Every time a journalist phones me I remind myself of Oscar Wilde’s warning, “the difference between literature and journalism is that journalism is unreadable and literature is not read”.
I find that I can’t break the habit of trying to explain to journalists that there is more to the question than they have as yet seen. But it can get you into trouble.
Last Lent a nice lady from the Daily Telegraph phoned me to ask about hot cross buns. My day had been a little boring up to that point and I found myself a little over-exercised by the challenge of explaining not so much why hot cross buns mattered, but why the cross they carried on top mattered.
She wasn’t really interested in the symbolism of Christian devotion. Instead she was focussed on the full fat cream, maple and chocolate filings that had become the new hot cross bun supermarket vogue.
I wanted to explain about the cross – and that may be where I lost her attention and interest, until I began to quote Anselm on the metaphysical struggle and I could sense that I had her attention again.
I’ve noticed that telling people about Jesus doesn’t always have the impact I hope it will have, but the moment you mention the devil, they perk up instantly.
And so it was with the Daily Telegraph lady. And my lecture on metaphysics got reduced to a panic piece on Satan and the corruption of Lenten comestibles.
The Daily Star loved this so much that the devil and I had their front red top page all to ourselves, albeit I was in a photo and he was reduced to a cartoon.
Anselm was the good literature that is hardly ever read, and the journalist had gone for the soft entertaining under-belly rather than the more serious point.
So when the Telegraph phoned again this week and asked for more theological comments on Advent calendars I wondered if discretion was after all the better part of valour.
But what happens if we stop trying to explain our faith? We can hardly complain when no one knows anything about it.
As it was, I learned something from our conversations. In the first one the Telegraph journalist informed me that Advent calendars had been taken over by high-end fashion and filled with the most expensive chocolates, perfumes and other consumables the richer end of the high street could offer.
Our conversation reflected on how Advent and perhaps Advent calendars constituted a spiritual discipline which was designed to help us clear the clutter from our lives. But under the influence of secularisation and an uncontrolled market, this has been changed into a consumerism that instead increased our lower appetites.
It seemed to me really quite theologically interesting that a spiritual discipline that was intended to capture the Christian imagination, with symbols and stories that prepares us for Christmas, instead become a box of treats to titillate our tongues, mouths and stomachs.
Advent for the Catholic is primarily a time of renewal. As St Augustine put it in one of his sermons:
“Now is the time of mercy, for us to correct ourselves. The time for judgment has not yet come. There is no need to despair. Because of our human, pardonable, and more trivial sins, God has established in the Church set times for requesting mercy.”
And as the days grow shorter we take the opportunity of noticing that so do the number of days left to us; the four last things – death, judgement, heaven and hell – give us a fresh focus for what really ought to matter in our lives.
As we get ready to prepare for a fresh apprehension of the incarnation some element of decluttering needs to take place.
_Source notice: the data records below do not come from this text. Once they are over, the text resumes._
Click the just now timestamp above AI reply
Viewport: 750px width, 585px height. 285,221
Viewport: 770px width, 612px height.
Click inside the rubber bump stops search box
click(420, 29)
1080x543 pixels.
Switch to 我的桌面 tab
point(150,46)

In our struggle against the world, the flesh and the devil, we will always find something of each creeping in to subvert our discipleship. It’s not only houses that need spring cleaning, but also minds and souls.
The reminder that even the rather sweet and inoffensive spiritual discipline and education provided by advent calendars was not free from either subversion or perversion was a reminder of how serious and demanding the spiritual struggle really is. The move from fasting to extremely expensive perfumes or whisky is probably only to be expected by the unrestrained imagination of capitalism and a culture fixated on pleasure.
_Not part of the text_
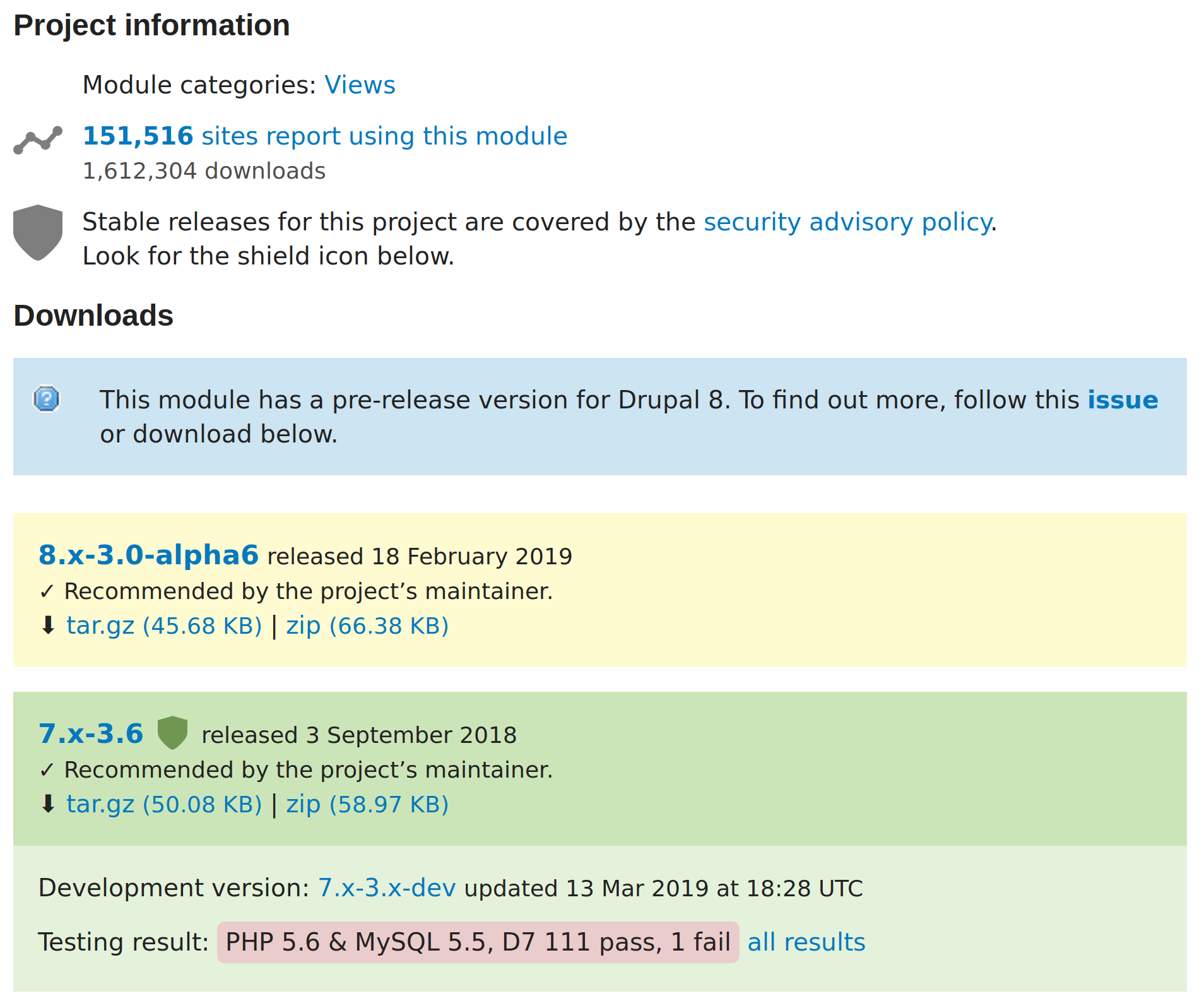Viewport: 1204px width, 1008px height.
Task: Click the blue help bubble icon
Action: point(47,400)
But the second conversation with the journalist took us to an unexpected place.
After our first conversation which was about excess and the subversion of decluttering, he came back with a fresh phone call after having done a little more research. He had found himself astonished that the advent calendar market had not only been infiltrated by excess, but also by what he quite rightly described as vice.
It turns out that pornographers had got into the advent calendar market and were using it to develop their own market of hyper-sexualisation.
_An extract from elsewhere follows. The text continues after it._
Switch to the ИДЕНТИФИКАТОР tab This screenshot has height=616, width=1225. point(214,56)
The thin end of the wedge and slippery slope arguments are often misused in debate. But they remain perpetually true for the journey of the soul – in the spiritual life and journey.
To be a Christian and to follow Christ is not only to be improved, but also to be saved. And sometimes it is only the outbreak of vice that reminds us how serious the stakes are.
The journey from virtue to vice is a shorter one than most of us would like to imagine.